Le Dr Isshaq Jowahir revient aussi sur le manque accru de personnel dans le milieu hospitalier. « Déjà, on fait face à un manque de personnel. Il faut réaliser que le traitement des patients positifs à la Covid-19 a des implications, à l’exemple d’avoir un personnel dédié. Ce qui n’est pas donné à toutes les cliniques qui sont tout aussi débordées que les établissements de santé publique en ce moment », avance-t-il.
Refus d’admission, faute d’équipements et de facilités requis
Le Dr François Tadebois, président du Medical Council, avance que les choses sont claires sur cette question. « Si une personne vient chercher de l’aide à l’hôpital, dans une clinique privée ou chez un médecin, Covid-19 ou pas, le médecin a le devoir d’aider la personne.
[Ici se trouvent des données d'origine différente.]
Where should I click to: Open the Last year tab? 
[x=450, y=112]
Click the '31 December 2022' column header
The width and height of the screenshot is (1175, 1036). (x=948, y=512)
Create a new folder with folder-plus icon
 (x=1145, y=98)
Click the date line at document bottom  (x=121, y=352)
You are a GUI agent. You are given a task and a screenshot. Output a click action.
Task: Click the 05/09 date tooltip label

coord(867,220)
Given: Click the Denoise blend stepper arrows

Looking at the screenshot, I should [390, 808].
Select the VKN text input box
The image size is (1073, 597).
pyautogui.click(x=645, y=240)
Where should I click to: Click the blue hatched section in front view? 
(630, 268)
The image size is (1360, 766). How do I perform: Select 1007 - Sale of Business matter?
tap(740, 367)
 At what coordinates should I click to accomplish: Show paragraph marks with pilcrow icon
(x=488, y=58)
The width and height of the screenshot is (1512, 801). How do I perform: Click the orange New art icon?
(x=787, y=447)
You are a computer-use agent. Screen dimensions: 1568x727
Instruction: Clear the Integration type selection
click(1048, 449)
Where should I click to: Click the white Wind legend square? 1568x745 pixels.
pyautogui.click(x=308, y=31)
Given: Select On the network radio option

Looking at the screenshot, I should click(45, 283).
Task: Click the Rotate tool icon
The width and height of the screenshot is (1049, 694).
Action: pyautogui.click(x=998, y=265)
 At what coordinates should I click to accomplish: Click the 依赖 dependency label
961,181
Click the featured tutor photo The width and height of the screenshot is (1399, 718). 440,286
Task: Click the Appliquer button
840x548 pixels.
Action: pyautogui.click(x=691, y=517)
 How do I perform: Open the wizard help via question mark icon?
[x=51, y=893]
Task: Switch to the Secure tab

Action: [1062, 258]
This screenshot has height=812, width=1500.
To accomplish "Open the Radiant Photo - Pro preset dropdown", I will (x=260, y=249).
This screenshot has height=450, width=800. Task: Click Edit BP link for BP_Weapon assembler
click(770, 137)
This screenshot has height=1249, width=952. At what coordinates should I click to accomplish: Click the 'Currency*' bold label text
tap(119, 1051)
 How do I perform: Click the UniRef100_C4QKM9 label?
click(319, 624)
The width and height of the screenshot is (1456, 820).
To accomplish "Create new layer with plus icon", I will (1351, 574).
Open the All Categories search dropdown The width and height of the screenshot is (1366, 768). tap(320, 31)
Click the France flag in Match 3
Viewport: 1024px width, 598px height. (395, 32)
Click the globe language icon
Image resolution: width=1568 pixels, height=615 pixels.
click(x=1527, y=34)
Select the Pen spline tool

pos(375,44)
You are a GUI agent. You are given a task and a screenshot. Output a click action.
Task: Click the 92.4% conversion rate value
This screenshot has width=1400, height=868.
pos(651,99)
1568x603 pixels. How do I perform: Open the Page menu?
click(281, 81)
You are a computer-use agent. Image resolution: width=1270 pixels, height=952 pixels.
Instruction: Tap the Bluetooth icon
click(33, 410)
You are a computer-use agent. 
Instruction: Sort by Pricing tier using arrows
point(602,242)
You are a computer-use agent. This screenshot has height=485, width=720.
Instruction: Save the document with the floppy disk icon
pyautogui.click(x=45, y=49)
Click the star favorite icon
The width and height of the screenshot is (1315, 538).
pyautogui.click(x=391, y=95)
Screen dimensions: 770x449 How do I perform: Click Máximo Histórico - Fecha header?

Un médecin ne peut pas refuser un patient à cause de la Covid-19, car c’est son métier, sa vocation, voire sa mission », souligne notre interlocuteur.
« Toutefois, en ce qu’il s’agit de l’admission d’un patient positif à la Covid-19 ou pour son traitement, cela requiert une certaine logistique et infrastructure, concède-t-il. À l’exemple de posséder un service de réanimation au cas où la santé du patient se détériore. La plupart des cliniques privées n’en disposent pas, sauf deux ou trois. Raison pour laquelle, elles n’admettent pas les personnes et leur demandent d’aller à l’hôpital ou dans un autre établissement du privé », précise le Dr François Tadebois.
Le président du Medical Council dit comprendre que les cliniques ne disposent pas de toutes les facilités. Cependant, dit-il, elles peuvent au moins donner les soins basiques. « Il y a des cas où on a vu que la santé des personnes s’est détériorée ne sachant où aller. Dans certains cas, des personnes sont même décédées », se désole notre interlocuteur.
Le Dr François Tadebois dit comprendre que les gens sont anxieux et se plaignent que le Service d’aide médicale urgente (SAMU) du service public tarde à arriver. Cependant, avance-t-il, « il faut comprendre que les hôpitaux sont débordés. Mais qu’il s’agisse d’un médecin du public ou du privé, il est de son devoir au moins d’écouter et de guider un patient qui cherche de l’aide », pense ce dernier.
Places limitées
Pour sa part, le Dr Dawood Oaris souligne que cela fait environ un mois et demi depuis que le ministère de la Santé a donné la permission aux établissements privés de prendre en charge des patients positifs à la Covid-19. Et ce, en leur admettant et en leur procurant des soins nécessaires. Ce dernier occupe la présidence de l’Association des cliniques privées.
« Auparavant, on envoyait systématiquement tous les patients positifs dans les hôpitaux publics. Désormais, on peut les accueillir, mais avec de strictes conditions sanitaires. Primo, il faut un couloir afin de ne pas mélanger les patients infectés et les autres personnes venues pour d’autres soins. Secundo, il faut un personnel dédié aux patients de la Covid-19. Tertio, on doit disposer d’un ICU Care/Treatment. Or, pas toutes les cliniques disposent de ces facilités. Il y a aussi les places qui sont limitées dans les établissements qui admettent des personnes infectieuses. De ce fait, elles ne peuvent accepter tout le monde », souligne ce dernier.
Toutefois, le Dawood Oaris indique qu’il est important d’appeler une clinique privée avant de faire le déplacement afin d’éviter d’essuyer un refus. « On ne refuse pas de prendre les personnes seulement parce qu’on n’a pas envie. C’est surtout parce qu’on ne peut pas prodiguer les soins nécessaires », fait-il ressortir.